Since the upper edge of the recess is arranged high, when the piston is moving upward from the bottom dead center, the lower edge of the piston reaches the lower edge of the inlet hole and at the same time, the respective holes 31, 31
'Reach the lower edge. As a result, the inlet is opened and at the same time, the connection holes 8 and 8 '
And the air connection between the scavenging holes 31, 31 'is opened. Also when the piston moves downward again after reaching top dead center, the air connection and inlet are also interrupted after a period of essentially equal length has been given. It is desirable that the inlet cycle and the air cycle be of essentially equal length. Air cycle is 90% to 110% of the inlet cycle
Is preferred. Both cycles are limited by the maximum cycle, where the pressure in the crankcase is low enough to allow maximum inflow. Both periods are preferably maximized and of equal length. Recess 10
, 10 'upper edge position is determined by how fast the recess contacts each scavenging hole 31, 31'. As a result, the piston recesses 10, 10 'that fit into each of the holes 31, 31' respectively are 1.5 times larger than the height of each scavenging hole, but preferably more than twice the height of the scavenging hole. It is preferable that the hole has a local axial height. This presupposes that the bore has a normal height such that when located at bottom dead center the top side of the piston is flush with the bottom side of the scavenging hole or projects a few millimeters.

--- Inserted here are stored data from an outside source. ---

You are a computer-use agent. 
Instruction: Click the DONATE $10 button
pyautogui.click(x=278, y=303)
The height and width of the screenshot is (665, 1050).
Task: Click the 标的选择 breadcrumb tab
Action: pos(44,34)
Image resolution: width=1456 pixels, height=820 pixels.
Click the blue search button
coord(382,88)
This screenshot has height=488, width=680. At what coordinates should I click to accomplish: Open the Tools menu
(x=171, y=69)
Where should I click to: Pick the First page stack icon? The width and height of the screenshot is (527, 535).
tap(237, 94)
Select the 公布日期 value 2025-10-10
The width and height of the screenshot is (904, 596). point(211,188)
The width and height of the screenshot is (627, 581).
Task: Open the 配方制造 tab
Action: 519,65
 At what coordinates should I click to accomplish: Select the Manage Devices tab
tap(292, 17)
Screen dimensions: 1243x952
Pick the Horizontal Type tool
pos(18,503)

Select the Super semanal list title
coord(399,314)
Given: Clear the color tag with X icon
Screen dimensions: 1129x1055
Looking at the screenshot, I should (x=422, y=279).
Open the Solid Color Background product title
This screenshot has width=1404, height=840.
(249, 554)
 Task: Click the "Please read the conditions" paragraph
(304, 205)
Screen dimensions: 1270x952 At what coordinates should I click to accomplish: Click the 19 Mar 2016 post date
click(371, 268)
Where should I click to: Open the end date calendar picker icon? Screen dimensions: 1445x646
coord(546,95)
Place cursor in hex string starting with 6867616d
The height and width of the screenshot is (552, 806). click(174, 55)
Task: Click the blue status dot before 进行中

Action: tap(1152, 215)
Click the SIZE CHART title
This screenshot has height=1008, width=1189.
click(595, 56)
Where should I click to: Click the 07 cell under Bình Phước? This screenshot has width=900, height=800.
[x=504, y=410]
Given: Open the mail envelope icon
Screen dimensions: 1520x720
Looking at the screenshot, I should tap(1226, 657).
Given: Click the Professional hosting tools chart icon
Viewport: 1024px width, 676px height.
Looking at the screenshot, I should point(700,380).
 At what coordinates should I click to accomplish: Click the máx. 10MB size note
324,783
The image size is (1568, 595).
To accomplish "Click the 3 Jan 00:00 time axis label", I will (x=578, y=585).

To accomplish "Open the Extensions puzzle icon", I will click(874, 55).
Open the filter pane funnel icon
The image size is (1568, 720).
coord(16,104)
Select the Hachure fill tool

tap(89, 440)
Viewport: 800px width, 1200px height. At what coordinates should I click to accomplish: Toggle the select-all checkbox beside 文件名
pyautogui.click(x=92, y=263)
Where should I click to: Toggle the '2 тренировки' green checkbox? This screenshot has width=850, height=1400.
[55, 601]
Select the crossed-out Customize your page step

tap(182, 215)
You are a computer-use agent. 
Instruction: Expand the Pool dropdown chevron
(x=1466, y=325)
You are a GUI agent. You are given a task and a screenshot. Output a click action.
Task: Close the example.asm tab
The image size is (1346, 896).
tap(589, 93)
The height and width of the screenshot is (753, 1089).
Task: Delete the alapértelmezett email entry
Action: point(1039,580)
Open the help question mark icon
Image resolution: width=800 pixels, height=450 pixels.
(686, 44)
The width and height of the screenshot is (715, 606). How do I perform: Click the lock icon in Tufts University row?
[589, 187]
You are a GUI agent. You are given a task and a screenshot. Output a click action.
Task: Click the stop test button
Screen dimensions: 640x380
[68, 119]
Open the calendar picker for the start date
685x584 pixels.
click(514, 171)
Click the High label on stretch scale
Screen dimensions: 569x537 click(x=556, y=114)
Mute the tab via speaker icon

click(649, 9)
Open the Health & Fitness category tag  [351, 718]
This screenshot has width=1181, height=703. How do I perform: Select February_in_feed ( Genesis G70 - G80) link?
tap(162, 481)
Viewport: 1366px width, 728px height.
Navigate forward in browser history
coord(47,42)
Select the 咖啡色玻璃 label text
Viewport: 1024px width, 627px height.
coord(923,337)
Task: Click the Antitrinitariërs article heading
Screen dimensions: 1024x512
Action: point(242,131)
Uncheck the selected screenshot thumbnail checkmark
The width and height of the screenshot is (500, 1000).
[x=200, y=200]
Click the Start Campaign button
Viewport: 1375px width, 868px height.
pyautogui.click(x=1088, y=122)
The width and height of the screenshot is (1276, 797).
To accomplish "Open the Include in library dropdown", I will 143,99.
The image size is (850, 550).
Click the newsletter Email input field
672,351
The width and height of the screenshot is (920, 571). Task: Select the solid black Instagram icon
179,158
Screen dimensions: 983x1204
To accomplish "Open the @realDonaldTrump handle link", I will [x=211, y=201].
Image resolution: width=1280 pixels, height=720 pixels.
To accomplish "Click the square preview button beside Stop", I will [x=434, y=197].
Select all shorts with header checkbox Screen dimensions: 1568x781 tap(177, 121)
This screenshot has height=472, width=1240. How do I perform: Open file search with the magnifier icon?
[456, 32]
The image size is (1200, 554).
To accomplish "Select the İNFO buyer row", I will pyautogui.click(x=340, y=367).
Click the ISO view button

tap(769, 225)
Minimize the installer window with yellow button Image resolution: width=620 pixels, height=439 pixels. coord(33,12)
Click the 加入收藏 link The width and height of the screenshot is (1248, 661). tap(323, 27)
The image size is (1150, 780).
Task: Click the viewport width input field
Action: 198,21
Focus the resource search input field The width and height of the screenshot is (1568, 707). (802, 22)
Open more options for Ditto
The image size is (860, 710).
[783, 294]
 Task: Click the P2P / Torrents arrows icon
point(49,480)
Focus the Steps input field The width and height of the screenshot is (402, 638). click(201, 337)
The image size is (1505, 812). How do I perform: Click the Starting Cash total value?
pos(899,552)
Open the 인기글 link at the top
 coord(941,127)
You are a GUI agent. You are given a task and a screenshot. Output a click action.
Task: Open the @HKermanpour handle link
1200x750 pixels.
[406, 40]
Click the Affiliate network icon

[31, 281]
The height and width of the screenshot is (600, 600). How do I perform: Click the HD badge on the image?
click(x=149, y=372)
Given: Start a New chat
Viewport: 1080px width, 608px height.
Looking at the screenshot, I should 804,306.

The recesses are preferably formed below so as to maximize the connection between the recesses 10, 10 ′ and the connection holes 8, 8 ′ as the flow resistance is reduced. This is because, as shown in FIG. 1, when the piston is located at the top dead center, the recesses 10 and 10 ′ are connected to the connecting holes 8 and 10.
It means that it is preferable to reach below so as not to cover 8'at all. Overall, this is the recess 10 of the piston which fits into each connecting hole 8, 8'respectively.
10 'means that this is greater than 1.5 times the height of each connection hole, but preferably greater than 2 times the height of the connection hole, and that it has a local axial height. To do.

As shown in FIG. 1, the relative positions of the connection holes 8 and 8 ′ and the scavenging holes 31 and 31 ′ are as follows.
There is considerable variation provided that the holes move laterally, ie tangentially to the cylinder. FIG. 1 shows that when the connecting hole and the scavenging holes 31 and 31 'overlap in the axial direction,
That is, a case is shown in which the upper edge of each connection hole is arranged at the same level as or higher than the lower edge of each scavenging hole in the axial direction of the cylinder. One of the advantages is that the two holes are even more aligned with each other in such an arrangement, reducing the flow resistance as air is transferred from the connecting holes to the scavenging holes. Eventually, more air can be transferred, enhancing the positive aspects of this arrangement, ie reducing fuel consumption and exhaust emissions. In many two-stroke engines, the top side of the piston is flush with the bottom edge of the exhaust outlet and the bottom edge of the scavenging hole when the piston is at bottom dead center. It is quite common for the piston to extend one or a few millimeters above the lower edge of the scavenging hole. When the lower edge of the scavenging hole is further lowered, the axial overlap between the connecting hole and the scavenging hole is further increased. When air is supplied to the scavenging holes, the holes become even with respect to each other, and the surface area of the scavenging holes becomes larger, so that the flow resistance is reduced.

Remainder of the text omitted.